__Directions for this task__. Could the data below be retyped exactly, without its pictures?

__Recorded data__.
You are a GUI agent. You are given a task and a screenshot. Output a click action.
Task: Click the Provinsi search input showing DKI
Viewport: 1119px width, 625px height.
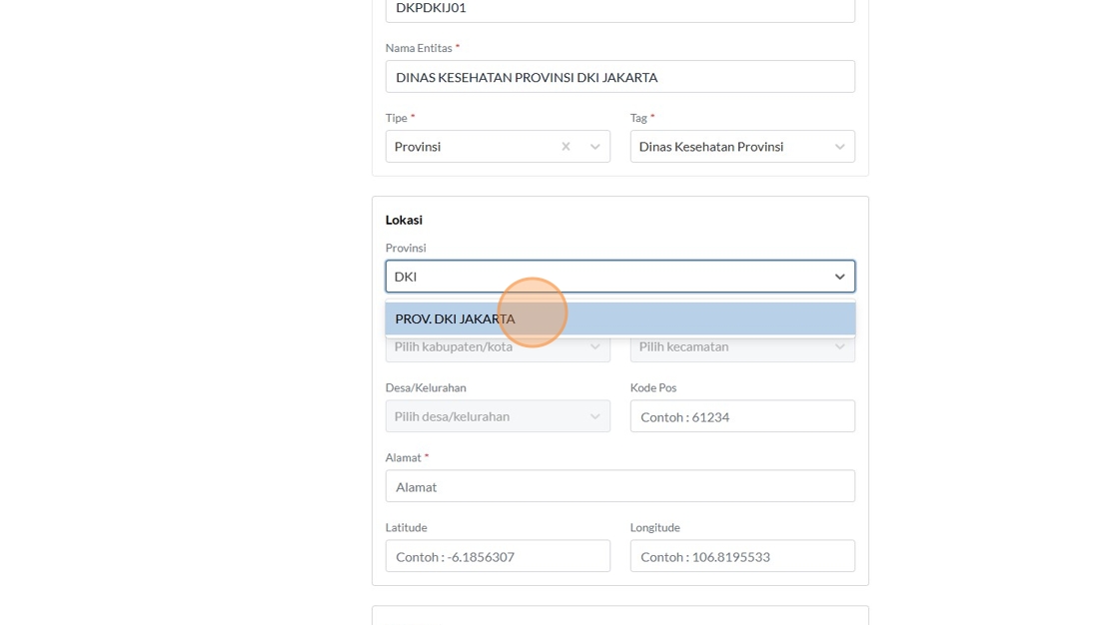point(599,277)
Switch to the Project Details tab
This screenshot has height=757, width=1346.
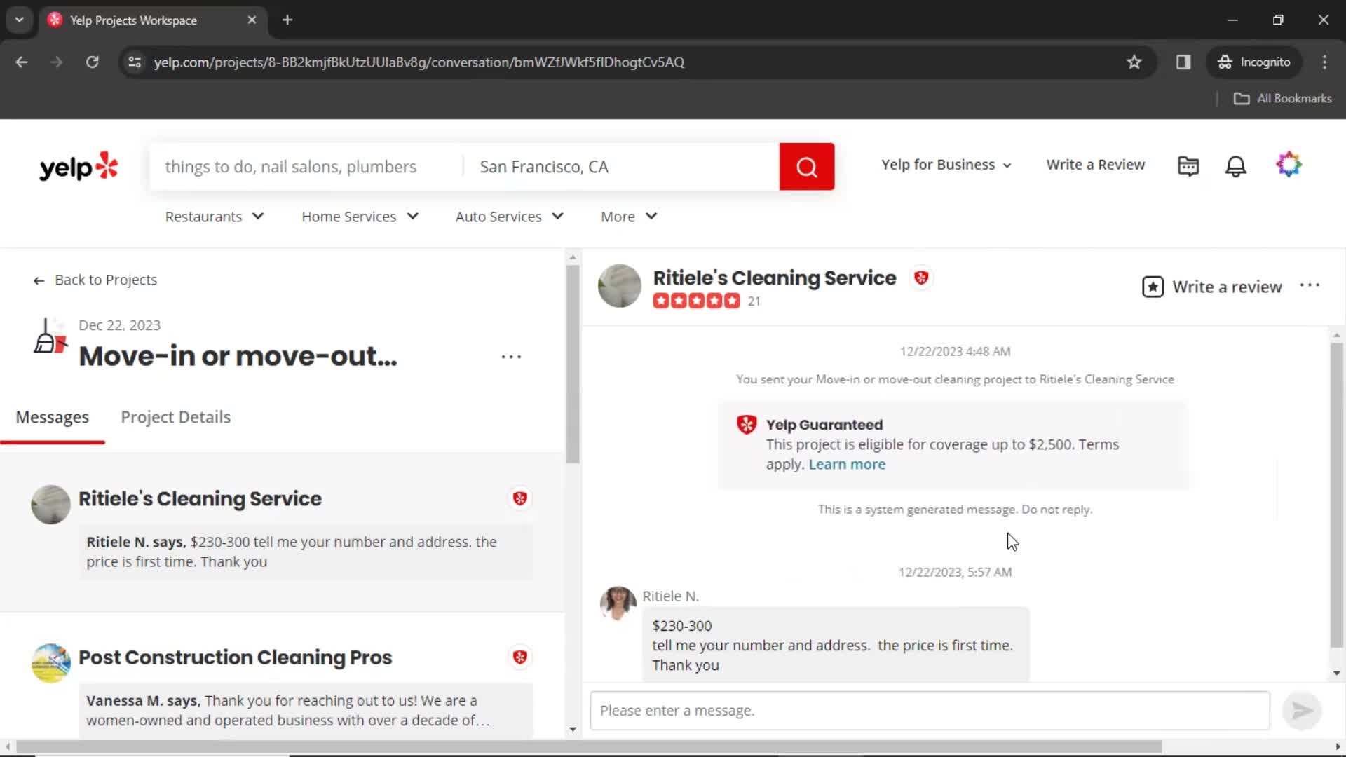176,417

__Written response__.
You are a GUI agent. You are given a task and a screenshot. Output a click action.
Task: Click the Provinsi search input showing DKI
Viewport: 1119px width, 625px height.
point(599,277)
Switch to the Project Details tab
This screenshot has height=757, width=1346.
176,417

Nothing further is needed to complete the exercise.